Scandale Perrier : comment l’État a caché la contamination des eaux pour protéger Nestlé

Un rapport sénatorial accuse l’État d’avoir dissimulé la pollution des eaux minérales de Nestlé Perrier.

Publié le
Lecture : 2 min
Nestlé
Scandale Perrier : comment l’État a caché la contamination des eaux pour protéger Nestlé. Crédit : FABRICE COFFRINI/AFP | Econostrum.info

Un rapport sénatorial accablant révèle un système de pressions politiques et administratives exercées pour protéger Nestlé dans l’affaire des eaux contaminées. L’enquête, lancée après des révélations de Radio France et Le Monde en janvier 2024, démontre comment des contaminations des sources Perrier ont été dissimulées par des modifications de documents officiels, en lien avec des cabinets ministériels et le préfet du Gard. 

En décembre 2023, l’Agence régionale de santé (ARS) d’Occitanie a préparé un rapport destiné au Coderst du Gard, censé évaluer les conditions d’exploitation de nouvelles sources par Perrier. Le rapport initial faisait état de pesticides interdits, de PFAS, de chlorates, de bactéries E. coli et entérocoques dans les eaux brutes. Mais à la suite d’échanges entre Nestlé, le préfet du Gard, le cabinet de la ministre de la Santé et la direction de l’ARS, plusieurs passages ont été supprimés.

Dans un courriel interne, un fonctionnaire de l’ARS écrit : « Je n’ai pas d’avis sur cette contre-proposition du rapport Coderst […] à la seule précision qu’il ne correspond plus vraiment aux éléments rapportés […] Dans ce cas, je souhaite retirer ma signature du rapport », rapporte Le Monde. Ce nouveau rapport ne mentionnera finalement plus les données problématiques.

Des interventions en faveur de Nestlé jusqu’à l’Élysée

L’influence exercée sur les services de l’État ne s’arrête pas au niveau local. Le rapport affirme que l’Élysée était informé depuis 2022 de la situation. Malgré les alertes de la direction générale de la Santé, c’est bien l’exécutif qui a autorisé Nestlé à continuer ses traitements non conformes, selon la commission. Le rapport évoque un « arbitrage fautif au sommet de l’État », pointant directement la présidence de la République.

Les sénateurs dénoncent une « stratégie délibérée de dissimulation », et évoquent des « liaisons dangereuses » entre l’État et Nestlé. Le refus de Alexis Kohler de répondre à la commission est qualifié de « dérobade », conduisant à la publication de 74 pages d’échanges entre Nestlé et les services de l’État.
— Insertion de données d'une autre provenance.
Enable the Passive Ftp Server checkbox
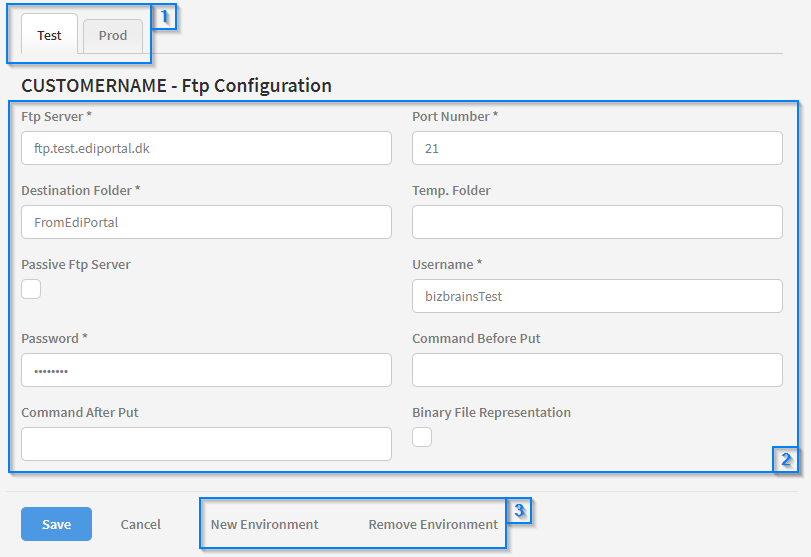tap(31, 289)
Des recommandations pour encadrer l’industrie

Face à ces dérives, la commission propose 28 recommandations, dont certaines à appliquer immédiatement : interdiction claire de la microfiltration, contrôle généralisé des 104 sites minéraliers, restrictions autour des gisements, et obligation de transparence sur les étiquettes. Les sénateurs demandent aussi que les boissons aromatisées comme « Maison Perrier » ne soient plus vendues comme eaux minérales naturelles.

Ce rapport marque un tournant dans la régulation des eaux en bouteille. Il pose la question de l’indépendance de l’administration face aux intérêts industriels et d’une nécessaire refondation des contrôles sanitaires.